Meanwhile, China’s Ministry of Finance released data that put its national debt at approximately 16.5 trillion yuan at the end of the first quarter this year. That figure represents only 16.7% of China’s GDP and is about $2.32 trillion.

However, some say these figures are misleading because vast amounts of debts involve ‘shadow banking’ and other amounts that are not recorded on the state’s balance sheets.

The ministry announced plans to issue an additional 1 trillion yuan in special bonds for local governments. According to data it released, as of May 5, the local governments in China had issued nearly 1.9 trillion yuan of bonds this year.

Local government bonds are generally to pay for the construction of public facilities such as transportation, communications, education and healthcare. This year they will be mostly used for President Xi’s call for ‘smart’ infrastructure.

The Ministry of Finance’s data included the number of bonds issued by various provinces and cities in China from January to March this year. Three regions issued debts exceeding 100 billion yuan ­- Shandong, Guangdong and Sichuan. The total amount of bonds these provinces issued was about 103 billion yuan, 164 billion yuan, and 101 billion yuan, respectively.

In the first quarter of this year, there were 14 regions that issued bonds totalling more than 50 billion yuan. Most were provinces in the eastern coastal regions or central regions. In the northwest, except for the Xinjiang Uyghur Autonomous Region that issued 47.9 billion yuan of bonds, the remaining provinces, cities, and autonomous regions issued relatively few bonds in the first quarter.

Three regions issued debt of less than 10 billion yuan – Tibet, Qinghai and Ningxia. These regions had far fewer debt issuances than most provinces and cities all over the country.

PROVIDED DATA →
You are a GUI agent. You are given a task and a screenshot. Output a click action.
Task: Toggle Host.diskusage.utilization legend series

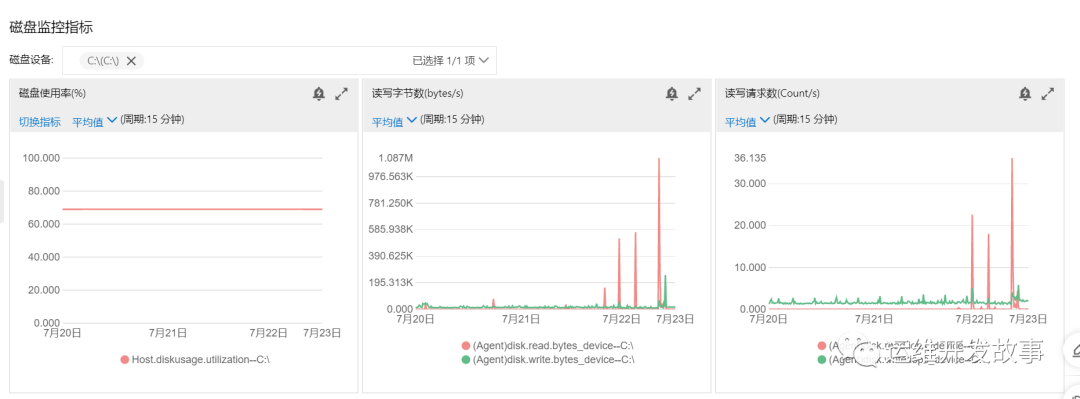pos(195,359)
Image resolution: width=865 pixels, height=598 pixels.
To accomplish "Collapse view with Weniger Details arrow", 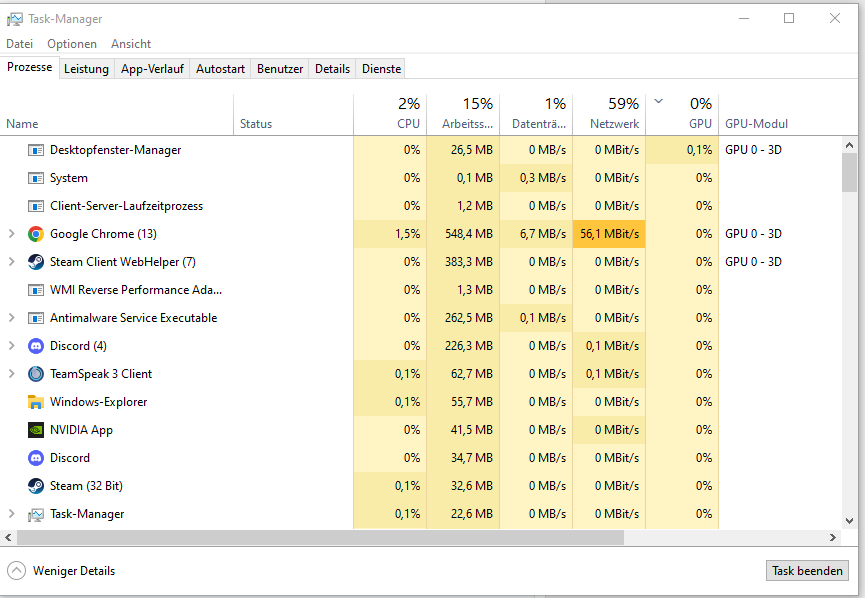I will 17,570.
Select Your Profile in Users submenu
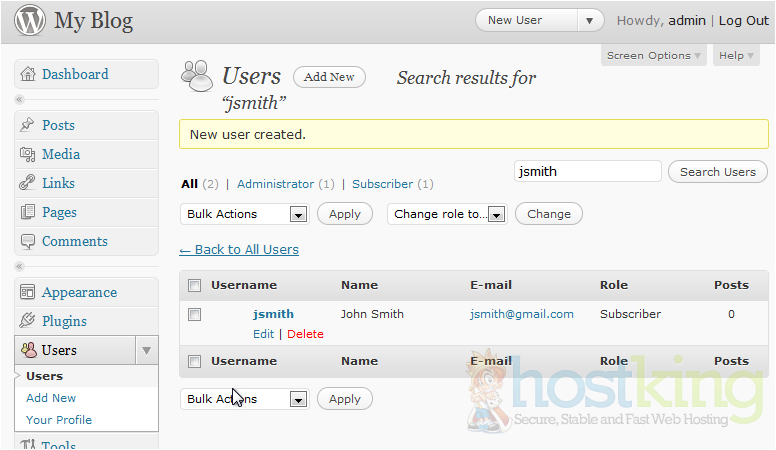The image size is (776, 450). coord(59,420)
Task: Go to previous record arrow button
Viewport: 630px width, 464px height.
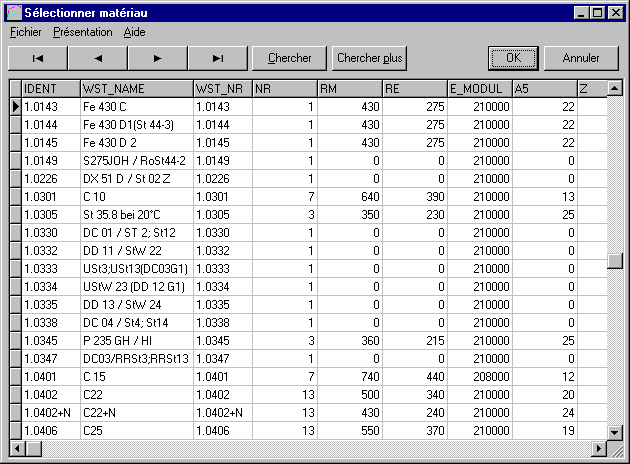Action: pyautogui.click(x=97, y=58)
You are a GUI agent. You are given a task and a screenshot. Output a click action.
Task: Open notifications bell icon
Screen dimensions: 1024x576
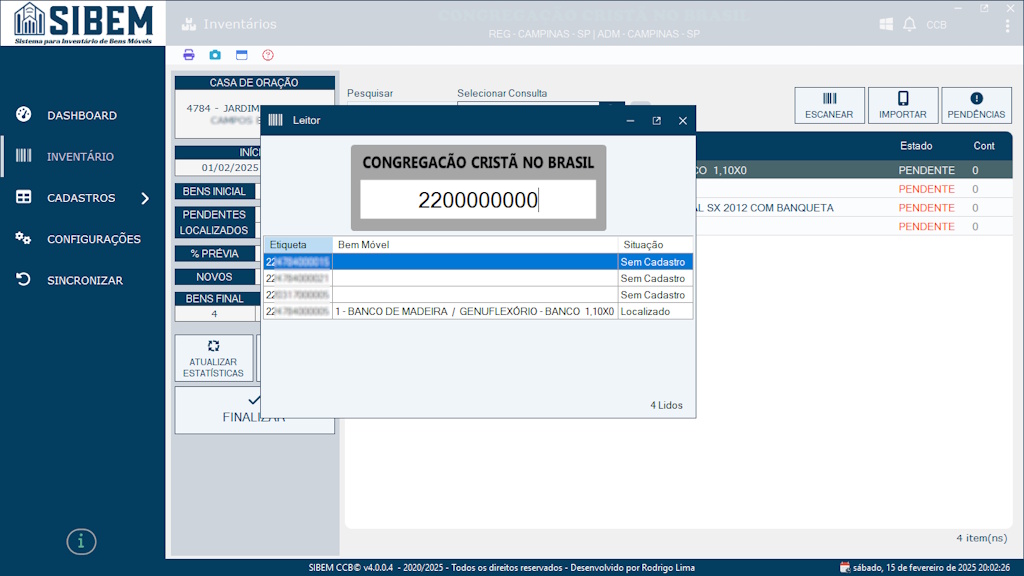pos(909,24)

--

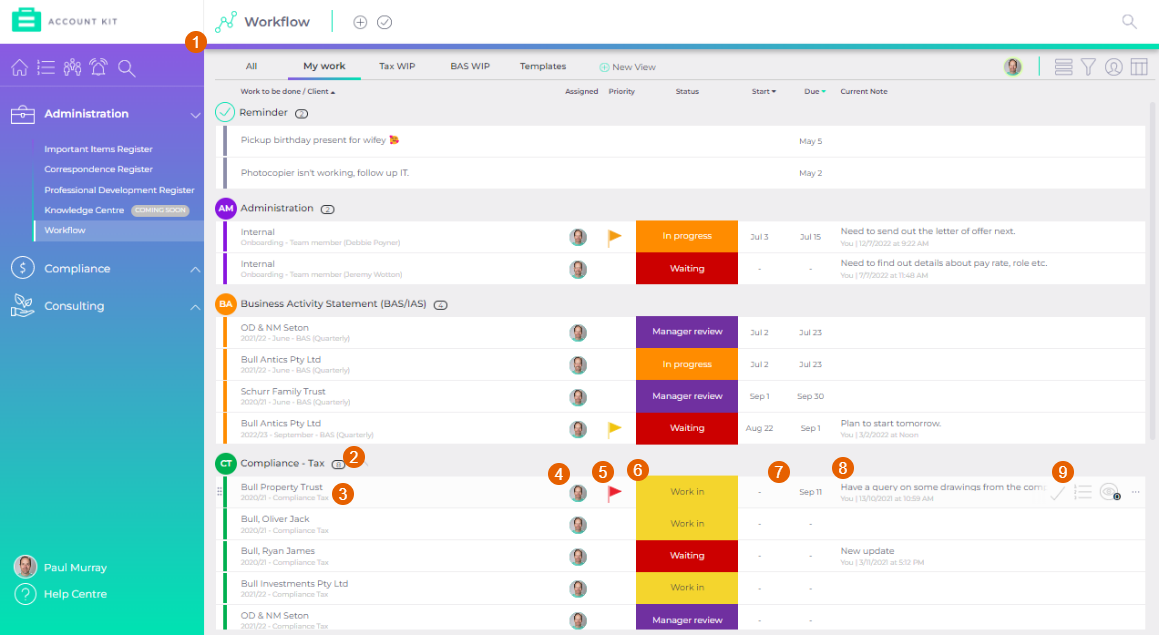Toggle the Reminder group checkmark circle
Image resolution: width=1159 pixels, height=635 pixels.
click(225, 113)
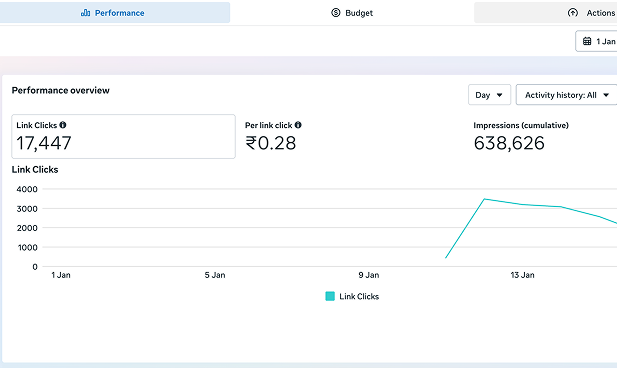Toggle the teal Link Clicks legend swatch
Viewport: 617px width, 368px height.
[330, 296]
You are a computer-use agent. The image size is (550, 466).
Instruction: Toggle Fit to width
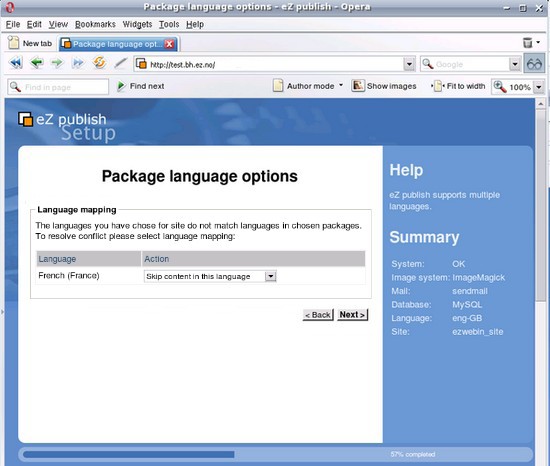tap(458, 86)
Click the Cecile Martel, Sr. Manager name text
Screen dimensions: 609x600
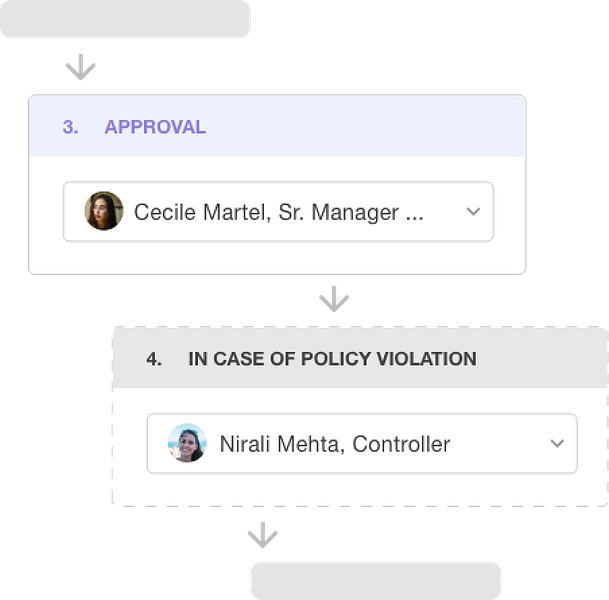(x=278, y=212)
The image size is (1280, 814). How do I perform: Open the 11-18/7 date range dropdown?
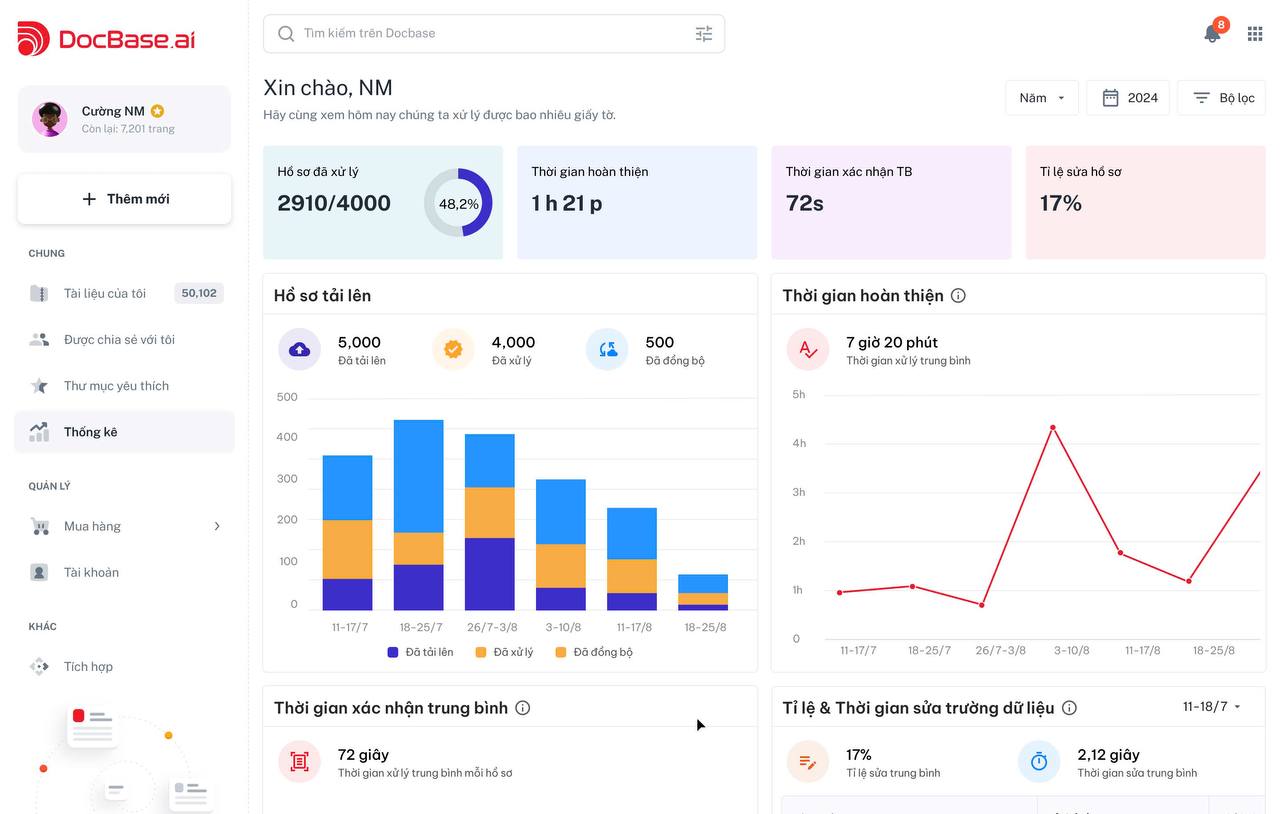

...

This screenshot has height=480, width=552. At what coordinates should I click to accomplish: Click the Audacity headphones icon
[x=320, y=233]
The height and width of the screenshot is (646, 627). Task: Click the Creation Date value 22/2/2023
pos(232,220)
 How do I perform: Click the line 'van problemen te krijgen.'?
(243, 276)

PROBLEM TO WORK ON →
Rewrite the part of the passage on China's debt that opens with the words containing "Meanwhile, China’s Ministry" and closes with "of bonds this year.", replacing "national debt" with "public debt". The records were taken from a different source than the passage on China's debt.

RESPONSE →
Meanwhile, China’s Ministry of Finance released data that put its public debt at approximately 16.5 trillion yuan at the end of the first quarter this year. That figure represents only 16.7% of China’s GDP and is about $2.32 trillion.

However, some say these figures are misleading because vast amounts of debts involve ‘shadow banking’ and other amounts that are not recorded on the state’s balance sheets.

The ministry announced plans to issue an additional 1 trillion yuan in special bonds for local governments. According to data it released, as of May 5, the local governments in China had issued nearly 1.9 trillion yuan of bonds this year.